# Given records
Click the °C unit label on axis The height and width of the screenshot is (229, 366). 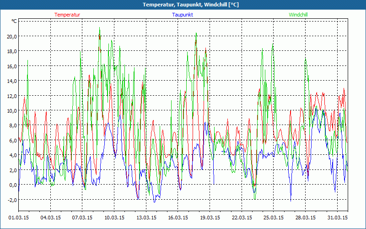coord(14,21)
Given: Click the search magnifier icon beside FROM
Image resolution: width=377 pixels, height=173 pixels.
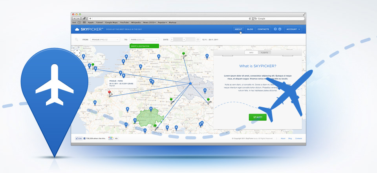Looking at the screenshot, I should [x=76, y=39].
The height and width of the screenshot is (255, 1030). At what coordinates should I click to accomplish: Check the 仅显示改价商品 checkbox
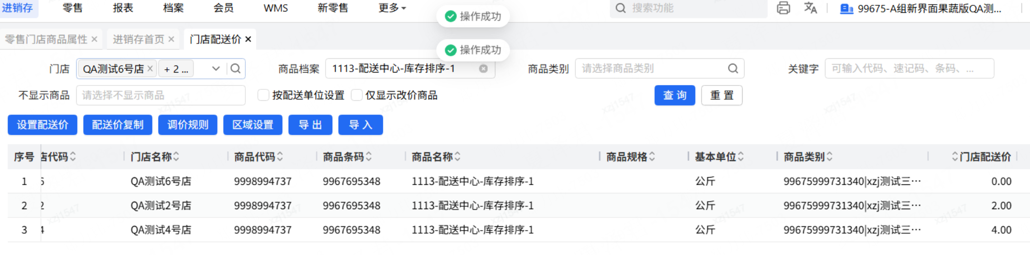(356, 95)
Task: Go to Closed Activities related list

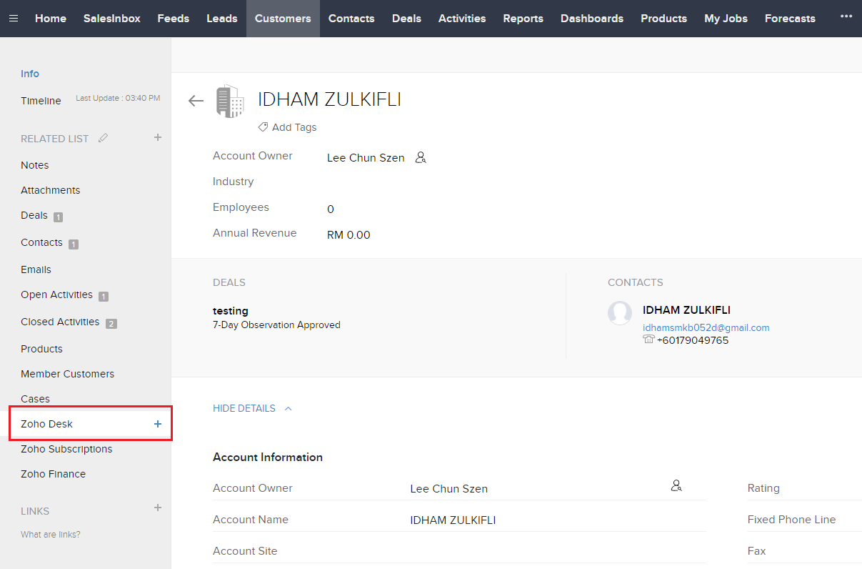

# Assignment
Give again exactly the lines from the one that contains "Image resolution: width=377" through the end of the material, both ends included, omitting the pictures.

# The completed task
Image resolution: width=377 pixels, height=173 pixels.
Looking at the screenshot, I should [x=76, y=39].
The height and width of the screenshot is (255, 1030). At what coordinates should I click to accomplish: Check the 仅显示改价商品 checkbox
(356, 95)
Task: Go to Closed Activities related list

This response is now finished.